OR. Do i need to load my texture Automatic (recomended) and 3dsmax will translate it to linear by itself?

Ondra:

--- Quote from: astudio on 2016-11-14, 02:26:22 ---Does it mean that my 50%grey photoshop texture I nead to load with gamma override 1.0 to have visually same 50%grey texture in render? (sorry, that I ask for such oversimplified answer).

OR. Do i need to load my texture Automatic (recomended) and 3dsmax will translate it to linear by itself?

--- End quote ---
Asking simple questions is OK, it is actually the best way to resolve this. The answer is: NO. It will look the same when you load in max with default settings (which is removing gamma 2.2)

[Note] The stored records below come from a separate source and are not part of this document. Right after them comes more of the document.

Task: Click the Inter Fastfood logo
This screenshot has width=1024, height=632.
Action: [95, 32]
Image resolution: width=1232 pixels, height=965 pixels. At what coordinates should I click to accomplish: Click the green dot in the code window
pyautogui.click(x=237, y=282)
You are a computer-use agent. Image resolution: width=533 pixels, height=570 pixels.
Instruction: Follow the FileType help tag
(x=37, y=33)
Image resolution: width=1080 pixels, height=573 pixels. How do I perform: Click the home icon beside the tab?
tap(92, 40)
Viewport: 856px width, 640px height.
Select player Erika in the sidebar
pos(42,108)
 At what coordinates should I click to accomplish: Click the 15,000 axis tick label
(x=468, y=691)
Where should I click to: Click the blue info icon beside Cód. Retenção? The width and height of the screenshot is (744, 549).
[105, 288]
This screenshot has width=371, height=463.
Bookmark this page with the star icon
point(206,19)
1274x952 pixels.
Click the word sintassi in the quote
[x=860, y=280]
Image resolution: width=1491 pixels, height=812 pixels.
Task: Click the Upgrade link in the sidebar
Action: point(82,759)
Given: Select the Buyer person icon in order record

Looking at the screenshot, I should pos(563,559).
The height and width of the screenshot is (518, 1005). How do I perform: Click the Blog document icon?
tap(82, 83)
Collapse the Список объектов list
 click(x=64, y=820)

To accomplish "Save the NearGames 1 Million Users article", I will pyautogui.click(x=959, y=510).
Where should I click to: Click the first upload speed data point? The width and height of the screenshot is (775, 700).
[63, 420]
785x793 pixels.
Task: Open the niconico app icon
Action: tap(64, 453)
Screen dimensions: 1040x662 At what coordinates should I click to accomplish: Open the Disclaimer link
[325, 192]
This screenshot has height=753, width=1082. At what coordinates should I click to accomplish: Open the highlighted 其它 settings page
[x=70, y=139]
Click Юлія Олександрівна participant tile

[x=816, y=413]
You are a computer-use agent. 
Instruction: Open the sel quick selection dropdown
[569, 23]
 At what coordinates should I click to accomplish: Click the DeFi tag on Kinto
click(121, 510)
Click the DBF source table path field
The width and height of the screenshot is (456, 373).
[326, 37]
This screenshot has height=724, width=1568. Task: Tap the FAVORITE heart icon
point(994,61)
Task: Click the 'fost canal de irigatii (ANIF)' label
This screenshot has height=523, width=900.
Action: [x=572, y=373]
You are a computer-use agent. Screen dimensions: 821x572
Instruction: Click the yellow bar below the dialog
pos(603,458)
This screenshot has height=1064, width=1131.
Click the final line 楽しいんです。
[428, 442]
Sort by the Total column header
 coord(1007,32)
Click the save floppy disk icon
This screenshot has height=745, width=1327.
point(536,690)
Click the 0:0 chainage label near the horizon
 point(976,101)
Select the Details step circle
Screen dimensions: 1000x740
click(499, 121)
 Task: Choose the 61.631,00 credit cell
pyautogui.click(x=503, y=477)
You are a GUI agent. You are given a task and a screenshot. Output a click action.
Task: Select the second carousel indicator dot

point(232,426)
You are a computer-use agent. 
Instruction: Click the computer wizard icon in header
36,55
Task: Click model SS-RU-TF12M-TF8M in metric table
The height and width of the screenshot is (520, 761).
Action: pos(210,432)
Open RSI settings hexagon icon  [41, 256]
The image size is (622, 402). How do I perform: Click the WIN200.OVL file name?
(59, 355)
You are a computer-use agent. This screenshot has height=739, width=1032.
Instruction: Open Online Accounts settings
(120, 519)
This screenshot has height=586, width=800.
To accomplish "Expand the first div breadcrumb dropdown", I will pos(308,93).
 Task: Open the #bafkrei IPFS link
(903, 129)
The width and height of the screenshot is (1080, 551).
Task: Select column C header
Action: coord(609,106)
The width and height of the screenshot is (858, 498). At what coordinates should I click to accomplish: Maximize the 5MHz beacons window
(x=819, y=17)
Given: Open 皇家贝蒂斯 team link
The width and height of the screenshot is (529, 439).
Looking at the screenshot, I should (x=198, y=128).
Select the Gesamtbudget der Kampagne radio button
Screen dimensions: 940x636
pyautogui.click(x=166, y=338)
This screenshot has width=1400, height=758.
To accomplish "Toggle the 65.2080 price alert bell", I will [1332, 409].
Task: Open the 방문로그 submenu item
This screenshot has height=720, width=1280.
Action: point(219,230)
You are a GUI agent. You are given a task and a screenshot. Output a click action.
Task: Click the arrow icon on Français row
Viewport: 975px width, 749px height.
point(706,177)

When you save 127 (50% grey) texture in .jpg and load that in 3dsmax, gamma will be removed. The texture will become 21% grey in linear. You render that, 21% of energy hitting the surface will be diffusely reflected. The surface will render looking 21% grey in linear color space, but then gamma will be applied back, resulting in 50% grey in sRGB that you see in frame buffer, same as your input.

tl;dr:
jpeg on input is always sRGB
pre-linear workflow: load sRGB -> compute in sRGB -> display sRGB -> WRONG result (you cannot compute in sRGB
linear workflow: load sRGB -> remove gamma -> compute in linear -> add gamma -> display sRGB -> CORRECT result

astudio:
Thank you. Now it's really clear.

Let's over to displacement map. (I don't ask about normal map for now)

1. As I understand, we load it with gamma override 1.0, if we get it from trusted source like Megascans.
2. If we just draw it in photoshop, or render it from z-buffer and store it as jpg we must load it as sRGB.
3. If we store it in exr we load it with gamma override 1.0.
4. Is there a way to know a gamma of image from unknown sourse (jpg, png, tif).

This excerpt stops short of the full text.